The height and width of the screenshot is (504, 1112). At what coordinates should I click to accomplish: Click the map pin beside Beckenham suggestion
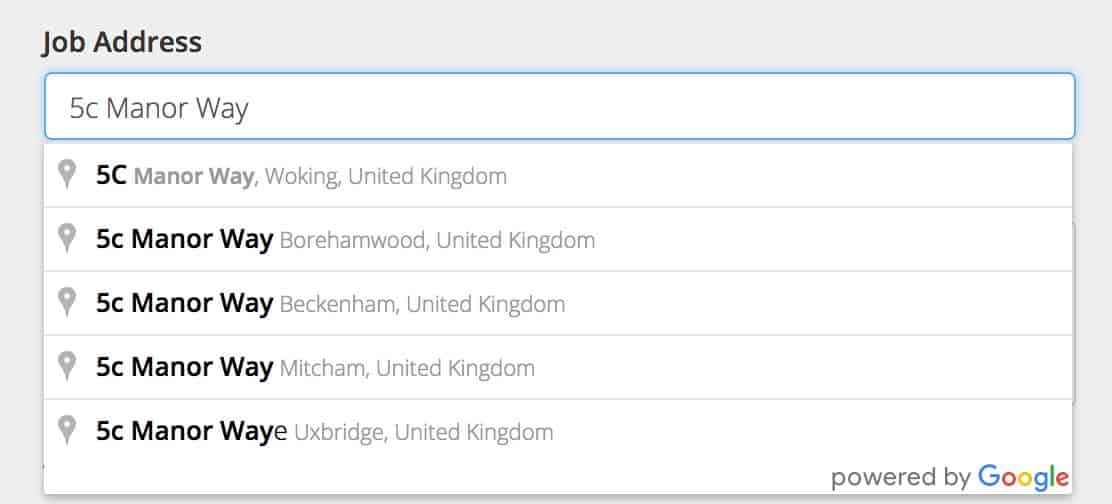coord(67,302)
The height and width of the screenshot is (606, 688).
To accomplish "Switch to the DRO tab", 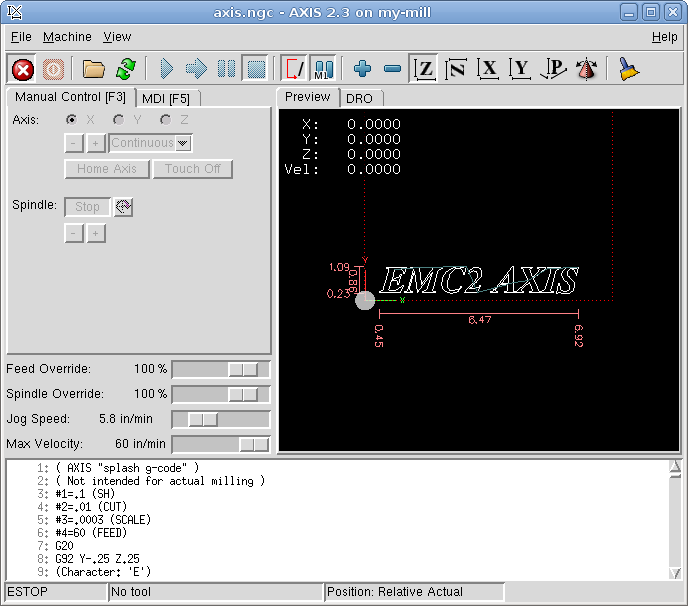I will (x=358, y=98).
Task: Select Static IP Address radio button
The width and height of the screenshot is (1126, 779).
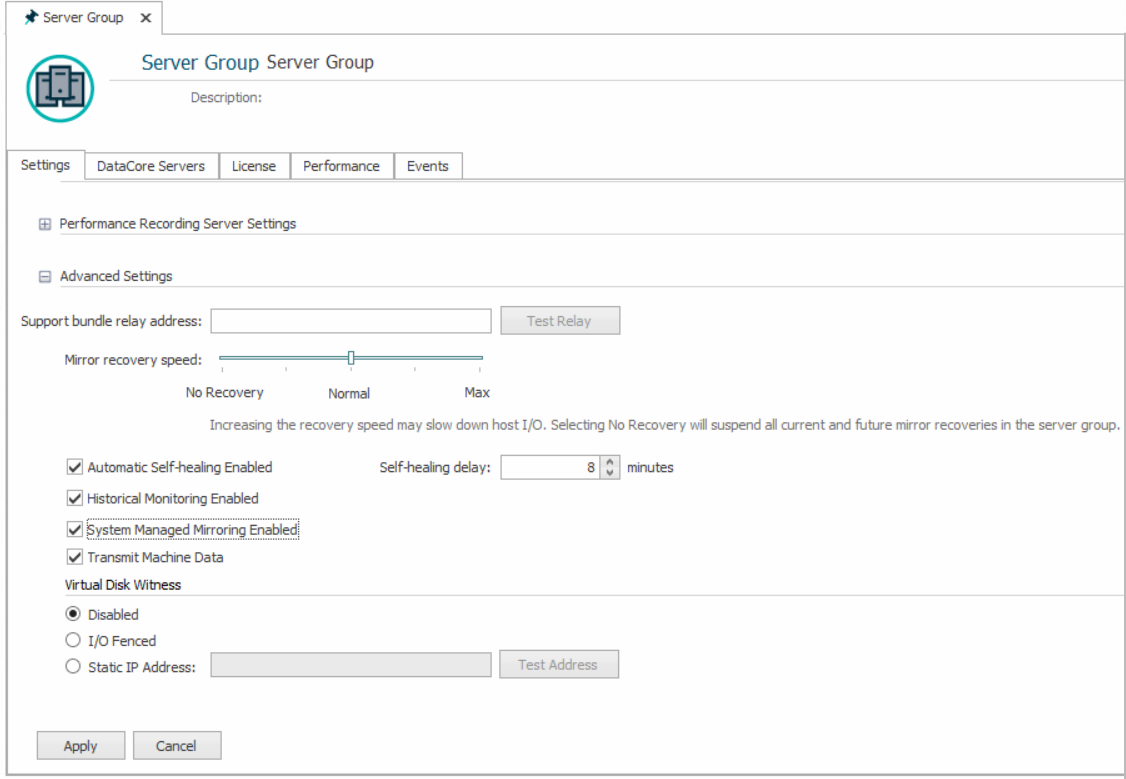Action: pyautogui.click(x=73, y=667)
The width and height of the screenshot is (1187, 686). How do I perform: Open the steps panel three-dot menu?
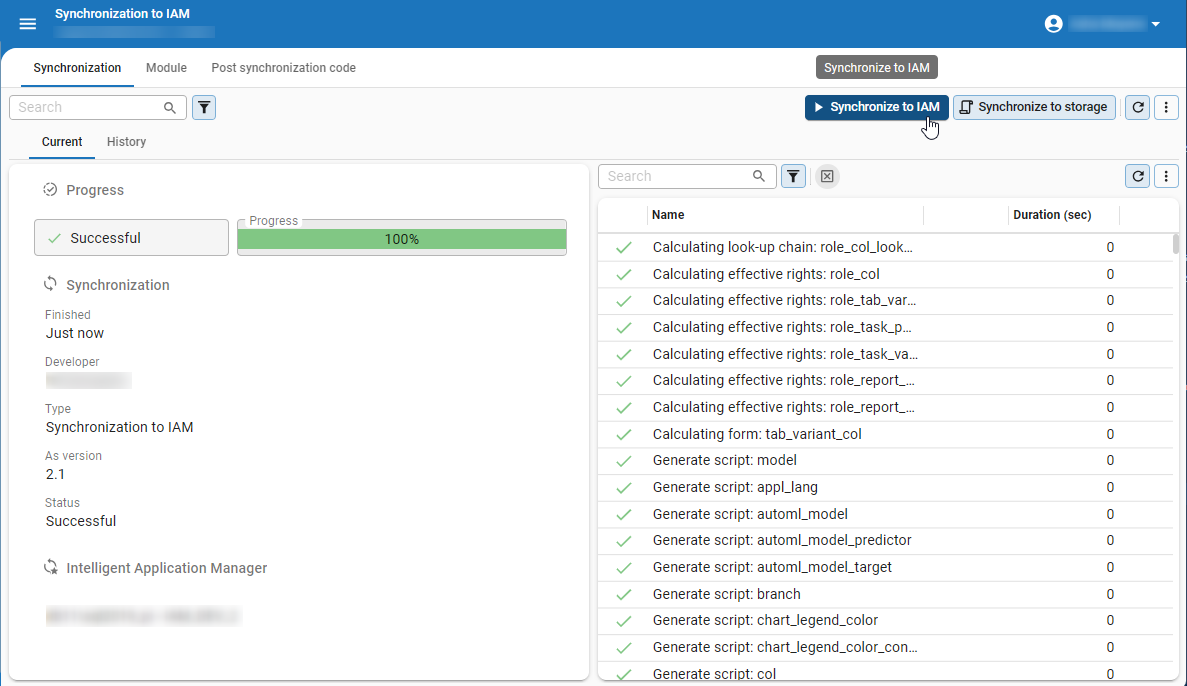[1166, 176]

#####

*WHAT THE TASK ASKS:* Exact copy, pictures excluded: print only the lines from the line containing "Task: Select Static IP Address radio button" through the end of the records.

*RESPONSE TO THIS EXERCISE:*
Task: Select Static IP Address radio button
The width and height of the screenshot is (1126, 779).
Action: pyautogui.click(x=73, y=667)
The width and height of the screenshot is (1187, 686). How do I perform: Open the steps panel three-dot menu?
[1166, 176]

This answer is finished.